Es la extraña catarsis que se da, a veces, en este tipo de migraciones. La de niños cruzando el Egeo y los Balcanes para llegar al norte de Europa con los padres intentándoles convencer de que es una especie de yincana o de videojuego. La de los chavales centroamericanos en albergues de México jugando a fútbol a la espera de seguir su ruta hacia el norte.

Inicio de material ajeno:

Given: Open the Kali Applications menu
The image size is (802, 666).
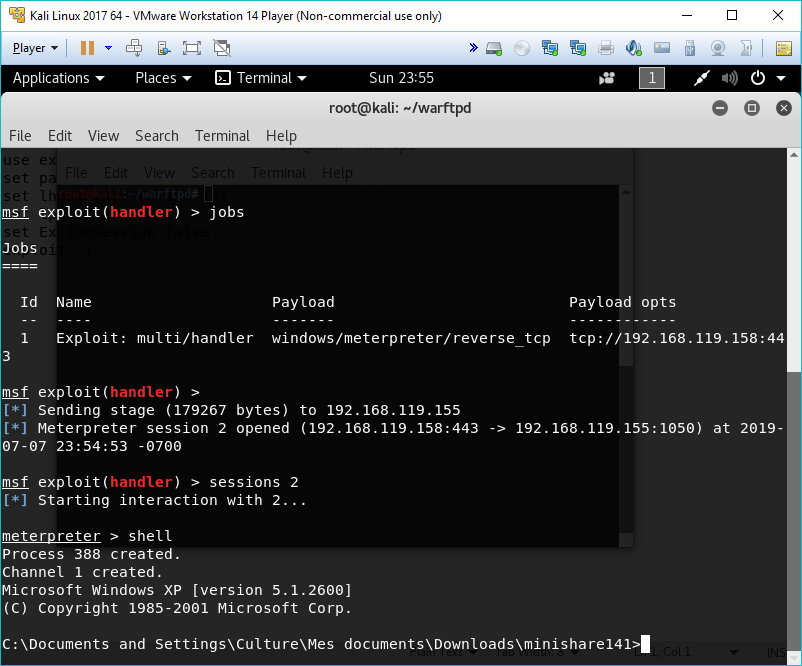Looking at the screenshot, I should click(58, 78).
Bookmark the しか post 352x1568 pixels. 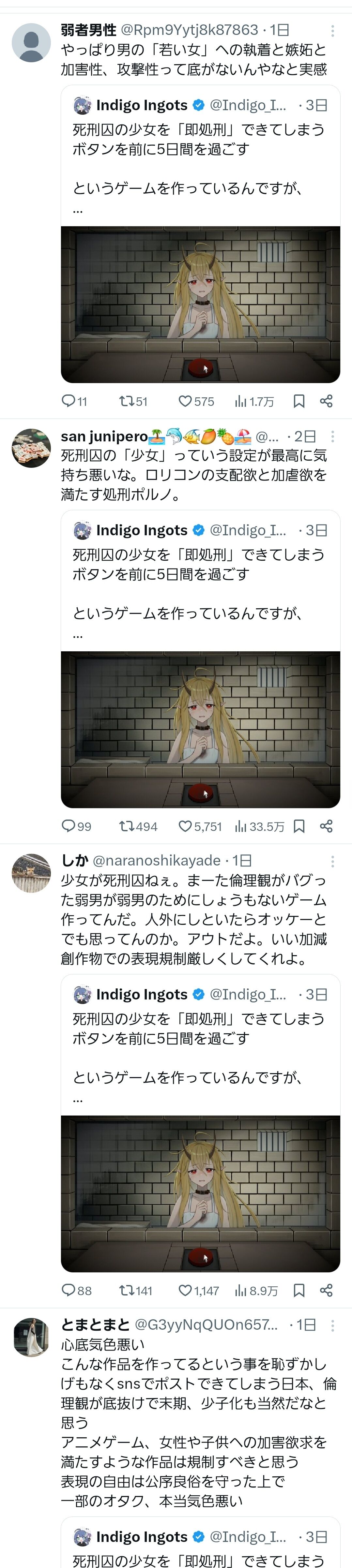coord(299,1291)
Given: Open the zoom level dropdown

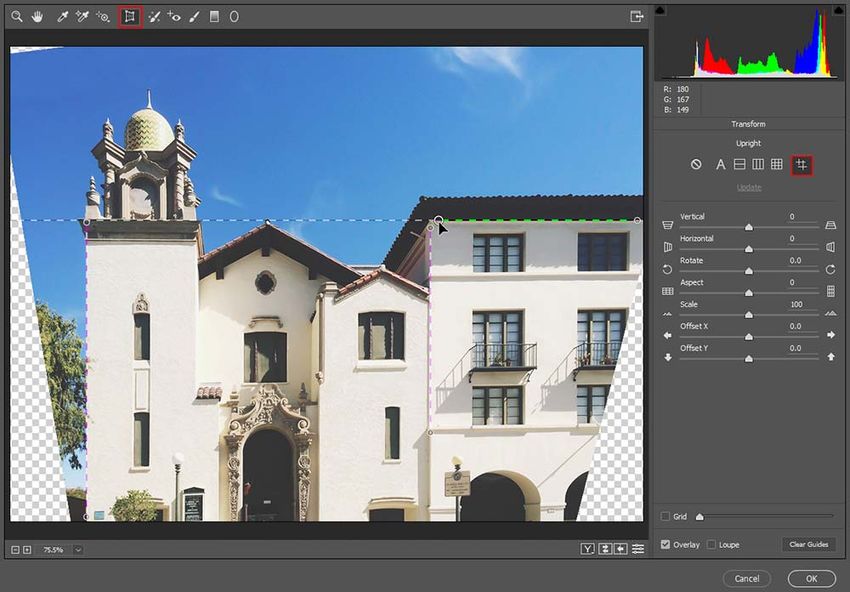Looking at the screenshot, I should pyautogui.click(x=78, y=550).
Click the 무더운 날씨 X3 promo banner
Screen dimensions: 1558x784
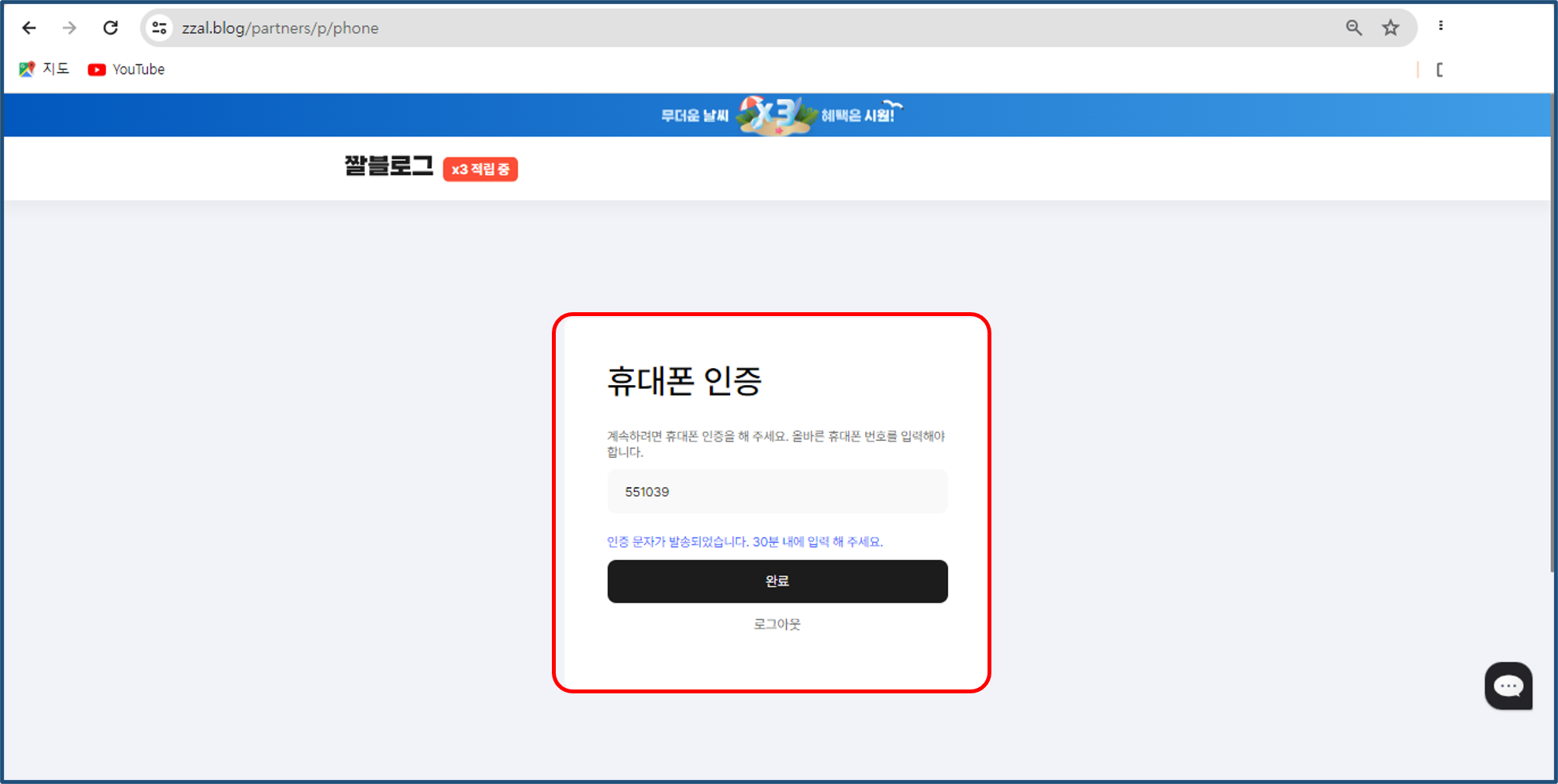(x=777, y=115)
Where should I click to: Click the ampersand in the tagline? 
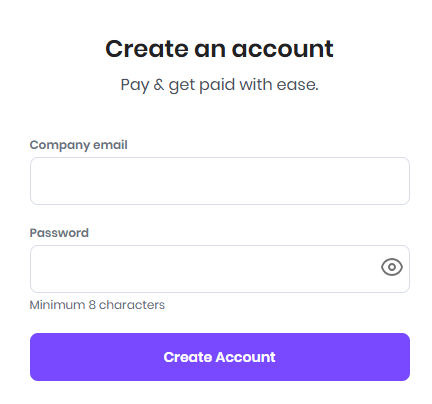pyautogui.click(x=159, y=85)
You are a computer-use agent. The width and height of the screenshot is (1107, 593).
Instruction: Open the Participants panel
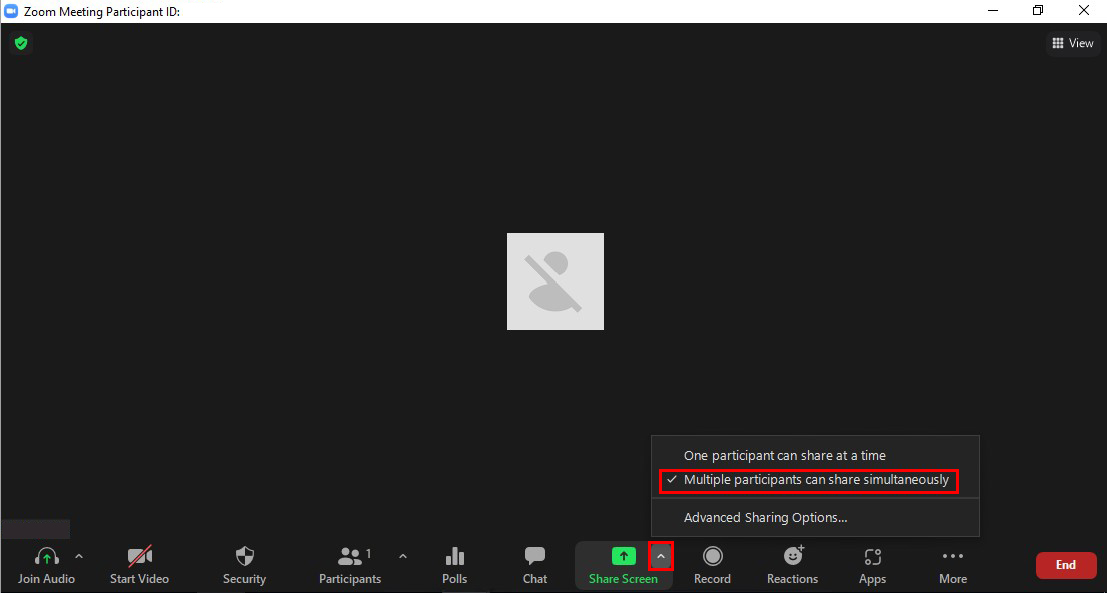click(350, 565)
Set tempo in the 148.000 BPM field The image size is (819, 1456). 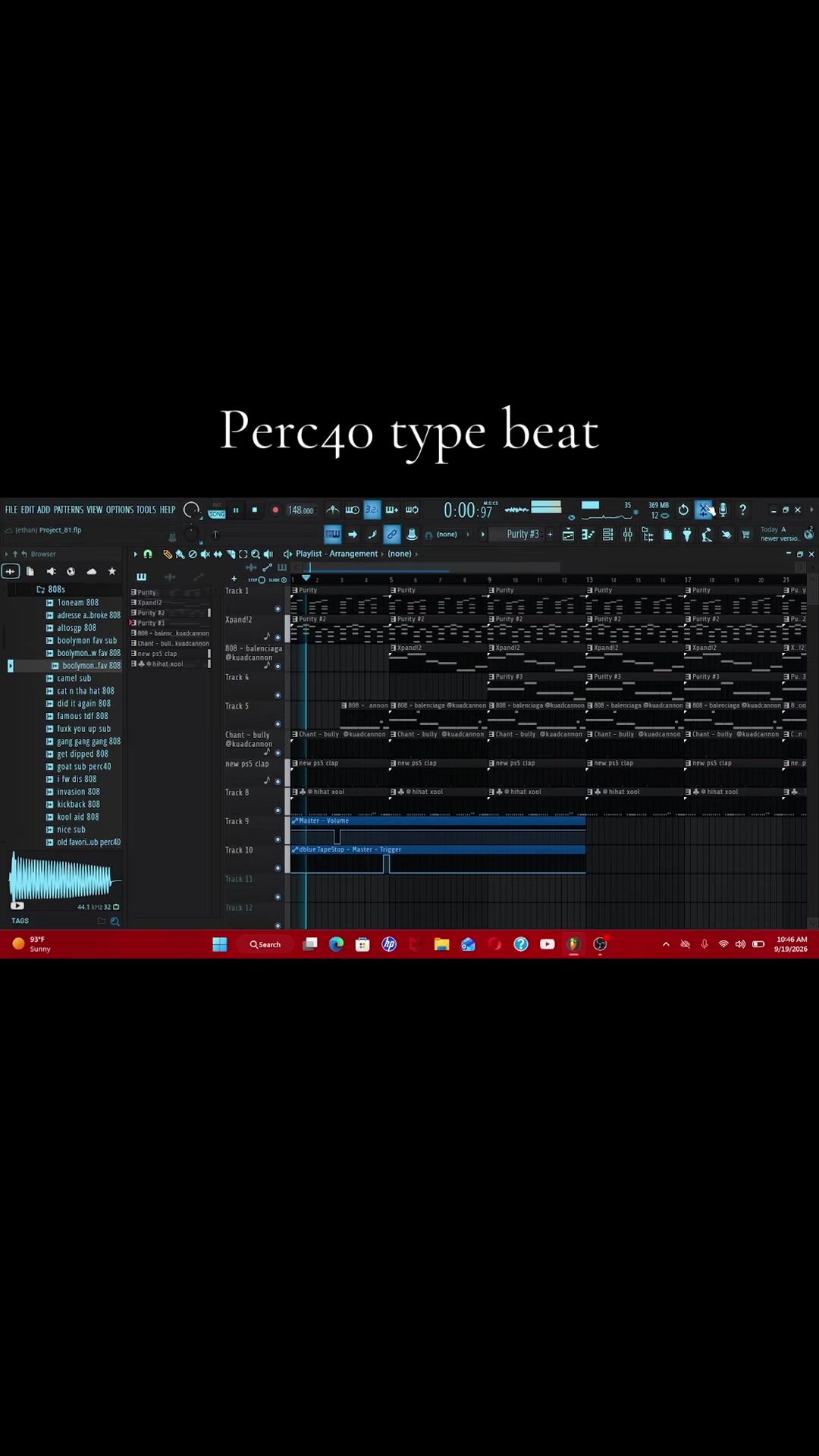(x=300, y=510)
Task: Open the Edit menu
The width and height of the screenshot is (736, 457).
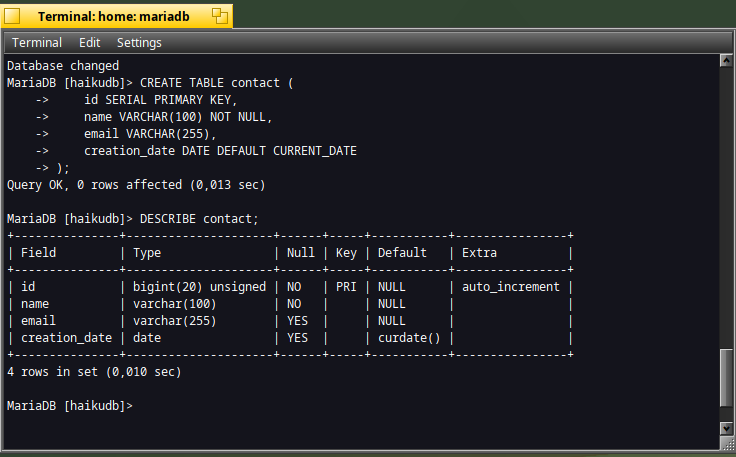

La de las niñas en un recinto protegido de la ONU en Sudán del Sur, corriendo descalzas y pisando vidrios, columpiándose, pasándolo bien mientras escapan del hambre. Hacen lo que hacen los niños mientras les queda un ápice de salud: jugar. Y, mientras, se imaginan un destino. El destino fantástico que le han descrito sus padres, el destino inventado cuya imagen se han forjado a través de compañeros y compañeras de viaje. Fantasean y dicen que quieren llegar. O hacen dibujos horribles de la guerra y dicen que no quieren ir a ningún lado. O se quedan atrapados en el pasado, echan de menos su familia y dicen que quieren volver a casa, aunque siga la guerra.

¿Quiénes son? Una cosa sí tienen todos en común: no son refugiados, como hemos propuesto al principio. Alan Kurdi no era un niño refugiado. Valeria no era una niña refugiada. Si fueran refugiados, habrían recibido el asilo. Si fueran refugiados, quizá no los conoceríamos. Tuvieron su fotografía, pero no su refugio.